Todas las miradas del mundo católico, de sus 1.400 millones de creyentes, y del resto del planeta se dirigen desde este miércoles al Vaticano. La espera ha concluido y los 133 cardenales electores, los menores de 80 años, se aprestan a elegir al pontífice número 267, el sucesor de Francisco. La mecánica del ultrasecreto protocolo es apasionante en sí misma.

Aislados en la majestuosa Capilla Sixtina, los purpurados se encerrarán para votar las veces que haga falta –serán hasta cuatro rondas por jornada– hasta alcanzar la mayoría calificada de 89 votos. Luego de varios días de congregaciones generales en la Santa Sede, en las que también participaron los cardenales de más de 80 años, vaticanistas dan como un hecho que la decisión estaría madura.

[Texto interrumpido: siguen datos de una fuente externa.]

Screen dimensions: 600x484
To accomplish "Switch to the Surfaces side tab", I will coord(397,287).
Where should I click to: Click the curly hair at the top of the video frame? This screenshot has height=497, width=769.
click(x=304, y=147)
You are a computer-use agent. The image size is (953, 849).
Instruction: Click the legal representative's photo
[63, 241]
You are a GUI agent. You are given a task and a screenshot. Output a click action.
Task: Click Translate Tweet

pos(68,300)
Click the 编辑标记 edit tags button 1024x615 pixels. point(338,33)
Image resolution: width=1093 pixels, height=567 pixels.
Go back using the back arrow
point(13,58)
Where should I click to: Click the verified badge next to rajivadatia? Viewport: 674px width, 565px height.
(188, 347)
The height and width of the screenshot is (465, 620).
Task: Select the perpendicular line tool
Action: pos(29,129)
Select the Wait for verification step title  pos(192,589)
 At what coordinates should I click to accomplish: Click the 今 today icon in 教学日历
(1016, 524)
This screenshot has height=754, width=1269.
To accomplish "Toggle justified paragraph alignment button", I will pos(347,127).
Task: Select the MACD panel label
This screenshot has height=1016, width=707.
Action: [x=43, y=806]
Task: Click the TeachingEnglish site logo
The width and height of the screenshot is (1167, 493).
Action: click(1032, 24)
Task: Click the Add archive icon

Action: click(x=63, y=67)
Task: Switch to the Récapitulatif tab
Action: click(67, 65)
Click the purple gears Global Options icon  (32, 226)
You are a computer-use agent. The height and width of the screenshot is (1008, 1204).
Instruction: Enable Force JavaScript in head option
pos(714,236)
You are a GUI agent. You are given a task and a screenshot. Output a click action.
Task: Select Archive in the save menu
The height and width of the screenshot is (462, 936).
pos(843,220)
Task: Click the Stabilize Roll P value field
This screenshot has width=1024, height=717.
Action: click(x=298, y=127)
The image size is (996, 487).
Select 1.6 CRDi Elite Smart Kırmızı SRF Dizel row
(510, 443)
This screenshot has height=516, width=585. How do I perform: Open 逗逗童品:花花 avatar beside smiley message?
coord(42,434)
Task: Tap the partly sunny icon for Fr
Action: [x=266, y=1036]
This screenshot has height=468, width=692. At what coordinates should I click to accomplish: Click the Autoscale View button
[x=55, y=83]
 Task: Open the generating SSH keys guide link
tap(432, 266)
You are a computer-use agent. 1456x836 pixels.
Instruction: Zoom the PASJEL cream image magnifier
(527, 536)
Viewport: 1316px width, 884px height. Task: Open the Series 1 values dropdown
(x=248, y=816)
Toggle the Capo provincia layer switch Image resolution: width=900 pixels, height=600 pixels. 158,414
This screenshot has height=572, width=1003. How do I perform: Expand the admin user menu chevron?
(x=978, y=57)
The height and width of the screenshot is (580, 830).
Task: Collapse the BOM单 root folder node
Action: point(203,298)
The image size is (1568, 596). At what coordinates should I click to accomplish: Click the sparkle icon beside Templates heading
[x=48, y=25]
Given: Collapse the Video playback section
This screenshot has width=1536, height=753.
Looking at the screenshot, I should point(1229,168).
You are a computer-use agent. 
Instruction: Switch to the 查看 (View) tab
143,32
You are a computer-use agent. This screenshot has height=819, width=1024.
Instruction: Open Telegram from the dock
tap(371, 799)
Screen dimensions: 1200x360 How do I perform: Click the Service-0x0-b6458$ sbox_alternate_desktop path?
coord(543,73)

De modo que el consenso, mediado por el Espíritu Santo, como sostiene el dogma, no debería tardar demasiado en llegar para alborozo de los fieles que se instalarán en la icónica plaza de San Pedro para ver salir la ansiada fumata blanca.

Sin embargo, otras voces estiman que la espera sería larga por el considerable número de electores para un cónclave. Algo nunca antes visto en la milenaria historia eclesiástica. Ni siquiera se conocen.

La mano de Francisco se ve detrás de esa cuantiosa, pero sobre todo representativa cantidad de cardenales nombrados en las periferias del mundo. Retratar la pluralidad de una Iglesia compasiva, misericordiosa, humana, que camina en defensa de los pobres, marginados o excluidos es otro de sus legados, para estar presente aun sin estarlo.

La realidad es que ponerlos de acuerdo en las primeras votaciones no será sencillo. Por la magnitud, sin duda, pero principalmente por las tensiones que han aflorado en torno a la determinante escogencia.

¿Cuál es el papa que demanda el desafiante concierto internacional? O aún más complicado de dilucidar, ¿cuál es la senda a seguir: la que inició Francisco, el pastor con olor de oveja que tanto irritó a los ultraconservadores de la fe, o la orientada por sus opositores que lo atacaron de frente y por la espalda, cuestionando lo divino y lo humano de sus posturas que lo acercaron al corazón de escépticos y descreídos?

Ese es el punto. El futuro o rumbo de la Iglesia católica se pone en valor con la elección del nuevo papa. Con sus gestos, discursos y encíclicas, Francisco encaró el autoritarismo, los abusos del capitalismo salvaje, el negacionismo del cambio climático, el descarte de los migrantes o la barbarie de las guerras.

Ciertamente, la comunicación, activismo e influencia de sus valores progresistas le otorgaron la dimensión de una figura política, como en su momento lo fue Juan Pablo II. Sus simbólicos mensajes de “la casa común” o “la economía de la exclusión” han quedado para la historia. Al igual que sus reformas de las instituciones eclesiásticas. También su búsqueda de dignidad para la comunidad Lgbtiq+ o de inclusión de la mujer y los laicos en la toma de decisiones. En definitiva, menos dogma y más cercanía.

Aun así fue guardián de la doctrina, como le correspondía. No como Benedicto XVI, pero ahí radica su particular enfoque sobre la fe, la esperanza y la caridad. La cohesión de la Iglesia sinodal en marcha. No todos piensan así. Por eso ahora que tras su muerte se barajan los nombres del sucesor, las divisiones internas se profundizan. Los príncipes de la Iglesia que están del lado de su herencia hablan de un papa unificador que siga sus pasos.

En esa línea se perfilan el conciliador Pietro Parolin, número dos del Vatican, el carismático filipino Luis Antonio Tagle, el diplomático de origen italiano Matteo Zuppi, el reformista maltés Mario Grench y el moderado francés Jean-Marc Aveline. Entre los conservadores que reclaman un giro en la Iglesia, dos nombres: el del húngaro Péter Erdö y el del sueco Anders Arborelius.

Tampoco se descarta un outsider ante la ausencia de consensos, como el estadounidense Robert Francis Prevost o el patriarca de Jerusalén, el italiano Pierbattista Pizzaballa. ¿Será negro o asiático? Todo es posible porque nadie arranca como gran favorito.

El inédito escenario de incertidumbre, confusión o desconcierto entre los purpurados añade más intensidad al cónclave más mediático de la historia, en el que el trastocado orden mundial también pesará. Sí, la religión tiene mucho de política. Pues ojalá que ante tanto retroceso en el Olimpo del poder global, al menos que la democratización de la Iglesia sea inatajable.